I didn't realise that the milonga was actually some sort of rhythm or musical form until I practised on the piece, Milonga del Angel, by Astor Piazzolla - the famous composer best known for revamping the face of traditional tango music by moving the tango music away from the dance floors, adding cool jazzy elements and rejecting its tendencies towards sentimentality and bouts of morbid self-pity. He almost gave up his tango and bandoneon for traditional classical music due to critcism that his tango music was too complicated to be played by musicians but I'm really glad that he didn't. =) His music, when in the hands of a master, can make one shed tears. The tango is to Argentina what the flamenco is to Spain. Alright, enough of the tango, I'm supposed to comment on the milonga.
Apparently, the milonga and tango are different genres within the Argentine music, though they sound pretty much the same to me, most probably due to my shameful ignorance of this branch of music. It is suspected that the milonga had its roots in the Spanish culture, but well, when one talks about the milonga, Argentina comes into mind instead of Spain. Piazzolla composed two forms of milonga, the first fast and exciting, that takes on the rhythm of the dance of the early century and the second is the slow tango milonga, like the piece, Milonga del Angel, which I'm learning right now. The beauty of Piazzolla's milonga, like his tangos, is the fact that his works are not just a mere simple evolution of the the traditional form, but make use of the typical accentuation of the milonga but mixed with some of his musical style, rebuilt with his own harmonic and melodic procedures that make them fully piazzolleano. And these works still retain the unique atmosphere of the milonga. Beautiful, isn't it?

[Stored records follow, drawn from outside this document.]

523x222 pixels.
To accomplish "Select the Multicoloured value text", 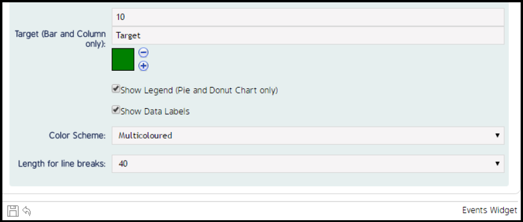I will coord(146,136).
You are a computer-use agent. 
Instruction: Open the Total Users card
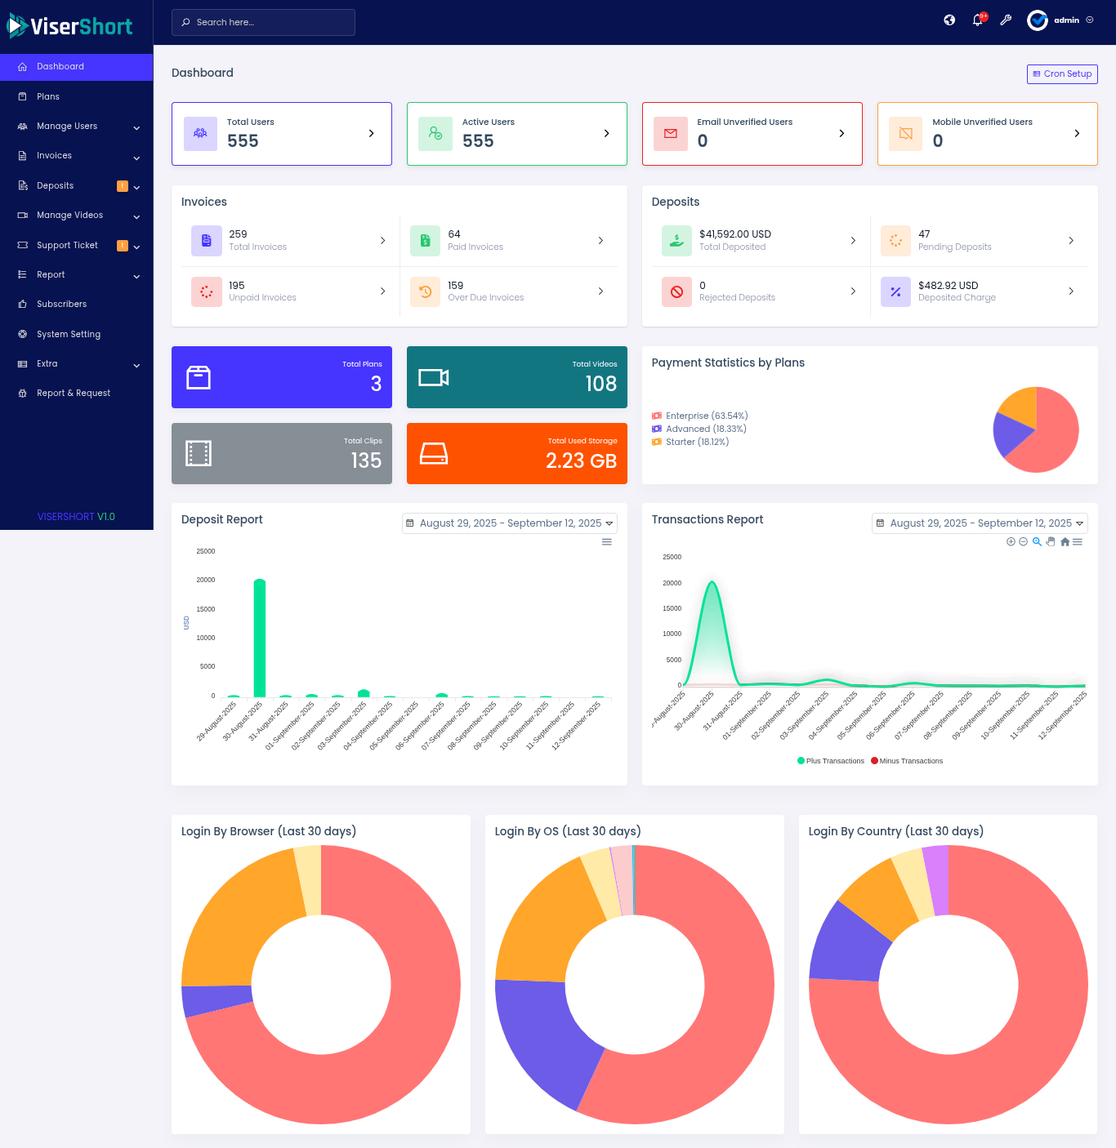coord(282,134)
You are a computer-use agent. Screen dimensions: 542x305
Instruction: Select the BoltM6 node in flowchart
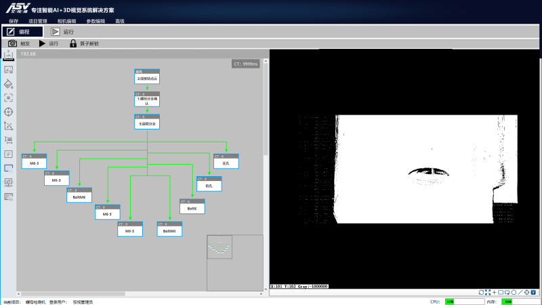tap(79, 195)
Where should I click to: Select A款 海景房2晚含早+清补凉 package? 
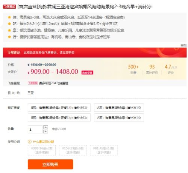tap(119, 117)
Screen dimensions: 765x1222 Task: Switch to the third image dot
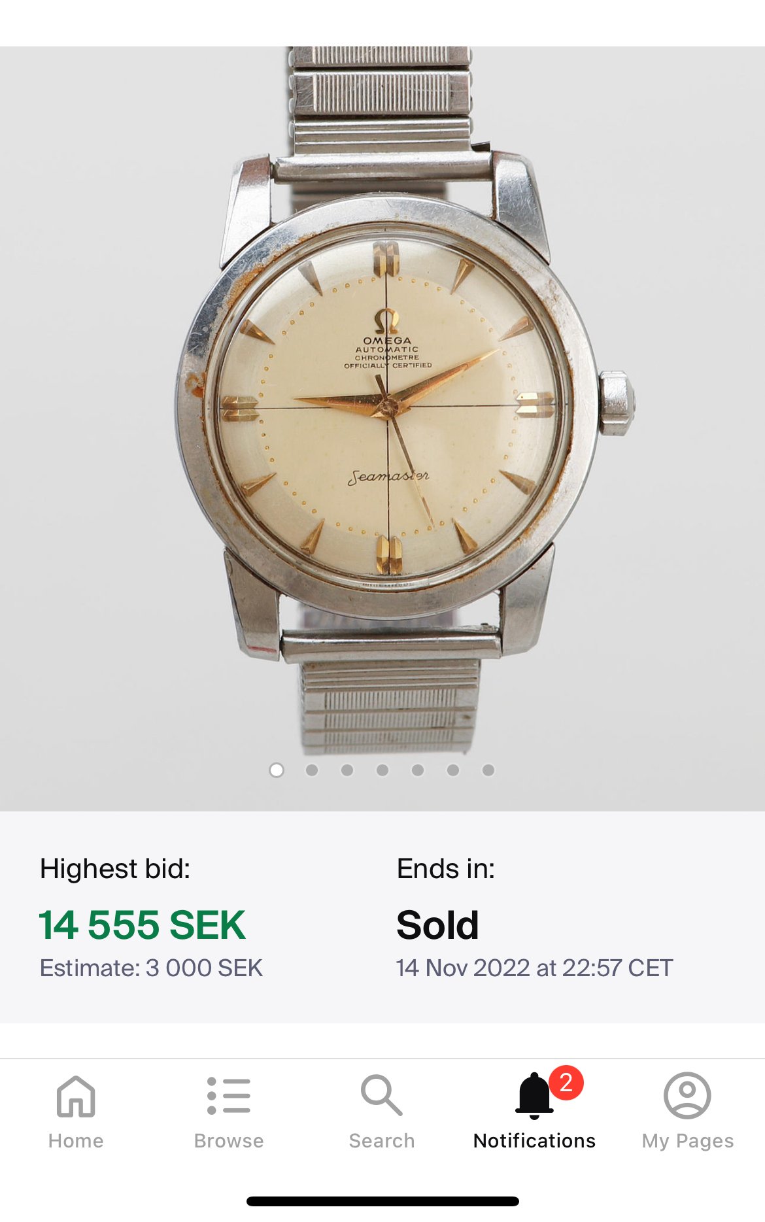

I was quite surprised to find out that milongas were originally played on the guitar. And today, we've this slow milonga which was transcribed to the guitar and it fits so beautifully into the guitar repertoire. It was in the later section where the milonga rhythm became more distinctive, with the beat 1 2 3 1 2 3 1 2. The last few bars before the repeat were pretty much the killer in this piece due to the shifts and non-so-natural fingerings involved. That really makes keeping the rhythm much harder. Nonetheless, I'll strive hard to make sure that the piece sounds natural before this Sunday so that I can start on the other pieces.